## Document excerpt
---

Guest column: You Are The Sky
When an attempt to imbibe serenity brings about more confusion.
This is a Covid-19 quarantine story. It dates back to early April, a fortnight or so after we were first initiated into the art of hunkering down at home. This was a time when everyone was sending out helpful and useless tips to each other, on how to wfh, how to be productive, how to stay calm.
To that last end, I received a lovely video on the practice of the Deep Relaxation Technique from the lovely people at SwaSwara, Gokarna. All I needed was the floor and twenty minutes to hand.
And so I started out on a regular diet of DRT thrice every week. I`d stretch out on a yoga mat with my legs and arms touching the cold floor tile, since the yoga mat could not contain my extremities.
No matter, because the DRT was really a calm-inducing exercise and one I grew to really like.

---

## Data listing
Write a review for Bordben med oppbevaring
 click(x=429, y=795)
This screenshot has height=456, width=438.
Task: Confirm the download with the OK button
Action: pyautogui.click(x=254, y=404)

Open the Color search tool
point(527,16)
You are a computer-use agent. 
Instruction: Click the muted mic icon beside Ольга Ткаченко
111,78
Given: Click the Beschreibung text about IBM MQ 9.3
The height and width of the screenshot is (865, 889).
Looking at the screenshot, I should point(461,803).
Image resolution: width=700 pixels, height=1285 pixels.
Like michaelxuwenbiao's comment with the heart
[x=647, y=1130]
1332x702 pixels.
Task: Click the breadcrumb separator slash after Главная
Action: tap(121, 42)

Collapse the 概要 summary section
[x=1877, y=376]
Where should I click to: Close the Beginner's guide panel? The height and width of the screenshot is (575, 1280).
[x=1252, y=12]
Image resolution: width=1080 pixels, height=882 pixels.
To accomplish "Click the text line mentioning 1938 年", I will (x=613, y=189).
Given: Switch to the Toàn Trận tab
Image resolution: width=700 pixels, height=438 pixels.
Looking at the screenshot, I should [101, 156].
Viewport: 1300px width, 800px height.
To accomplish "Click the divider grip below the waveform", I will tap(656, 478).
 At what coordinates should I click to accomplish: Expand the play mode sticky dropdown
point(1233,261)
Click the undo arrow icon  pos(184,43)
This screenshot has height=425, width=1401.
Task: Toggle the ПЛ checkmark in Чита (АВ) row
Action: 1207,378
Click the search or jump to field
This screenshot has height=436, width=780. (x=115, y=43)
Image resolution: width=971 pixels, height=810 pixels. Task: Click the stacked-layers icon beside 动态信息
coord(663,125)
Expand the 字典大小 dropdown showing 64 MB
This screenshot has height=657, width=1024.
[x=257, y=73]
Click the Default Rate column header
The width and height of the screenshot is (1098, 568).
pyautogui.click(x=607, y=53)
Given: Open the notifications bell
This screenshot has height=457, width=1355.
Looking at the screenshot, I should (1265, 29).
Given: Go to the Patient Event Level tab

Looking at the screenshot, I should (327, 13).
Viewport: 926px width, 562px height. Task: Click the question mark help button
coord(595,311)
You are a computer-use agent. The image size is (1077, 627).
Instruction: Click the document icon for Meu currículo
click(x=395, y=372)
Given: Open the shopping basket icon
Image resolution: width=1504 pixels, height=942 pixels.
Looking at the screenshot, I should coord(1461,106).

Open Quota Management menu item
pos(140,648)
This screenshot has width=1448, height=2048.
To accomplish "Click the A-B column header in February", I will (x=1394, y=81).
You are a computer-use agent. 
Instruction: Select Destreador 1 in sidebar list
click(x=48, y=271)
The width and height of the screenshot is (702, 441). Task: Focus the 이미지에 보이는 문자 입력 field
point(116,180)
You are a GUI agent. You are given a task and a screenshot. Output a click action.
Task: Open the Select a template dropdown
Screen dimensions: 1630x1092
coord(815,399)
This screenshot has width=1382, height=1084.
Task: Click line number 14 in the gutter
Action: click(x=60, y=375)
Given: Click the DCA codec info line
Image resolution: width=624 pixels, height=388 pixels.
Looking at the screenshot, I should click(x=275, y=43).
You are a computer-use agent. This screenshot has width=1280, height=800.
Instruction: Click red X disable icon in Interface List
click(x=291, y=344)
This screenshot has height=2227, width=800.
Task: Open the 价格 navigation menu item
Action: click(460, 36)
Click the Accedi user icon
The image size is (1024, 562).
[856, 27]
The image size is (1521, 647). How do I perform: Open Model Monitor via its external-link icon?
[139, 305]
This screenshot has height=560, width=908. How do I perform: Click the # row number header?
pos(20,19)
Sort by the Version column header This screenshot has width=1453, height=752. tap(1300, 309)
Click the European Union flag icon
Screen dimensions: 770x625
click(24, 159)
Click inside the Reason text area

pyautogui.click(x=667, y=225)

---

## Required work
(1) Reproduce the quarantine column word for word, from "This is a Covid-19" to "to really like.".
(2) Which tips does the quarantine column say everyone was sending one another in that early period? List each of them.
(3) Continue the quarantine column from the point at which it ends.

## Answers in order
(1)
This is a Covid-19 quarantine story. It dates back to early April, a fortnight or so after we were first initiated into the art of hunkering down at home. This was a time when everyone was sending out helpful and useless tips to each other, on how to wfh, how to be productive, how to stay calm.
To that last end, I received a lovely video on the practice of the Deep Relaxation Technique from the lovely people at SwaSwara, Gokarna. All I needed was the floor and twenty minutes to hand.
And so I started out on a regular diet of DRT thrice every week. I`d stretch out on a yoga mat with my legs and arms touching the cold floor tile, since the yoga mat could not contain my extremities.
No matter, because the DRT was really a calm-inducing exercise and one I grew to really like.

(2)
- How to wfh
- How to be productive
- How to stay calm

(3)
All of it, except the last part. Uptil the instructor came to the part where, after the body is totally and completely relaxed (his words, not mine), we start to look beyond the corporeal self (my words, not his).
Move your mind away from your body lying on the floor, the man intoned, and that was easy to do. I could float my mind above the body lying gracefully (or so I hoped) on the floor, observing it dispassionately but a trifle fondly. Dashitall, it is my body, innit?
Now observe the vast blue sky, the voice instructed. And that was where my troubles began. The deep blue sky, the voice continued, but I had already gone through the portals of my first sky-related dilemma.
The deep blue sky? That isn’t correct. Sometimes the sky glimpsed from my window was a lovely royal blue, sometimes a washed-out bleached blue. On stormy evenings, it actually turned deep pink, then deep purple, verily the shade the rock band would have liked to patent.
Then there were days aplenty when the sky was dotted, speckled, clouded with clouds, when it became an admittedly vast palette of blue and white.
The point is, the sky is never just a deep blue one. Not my sky, in any case.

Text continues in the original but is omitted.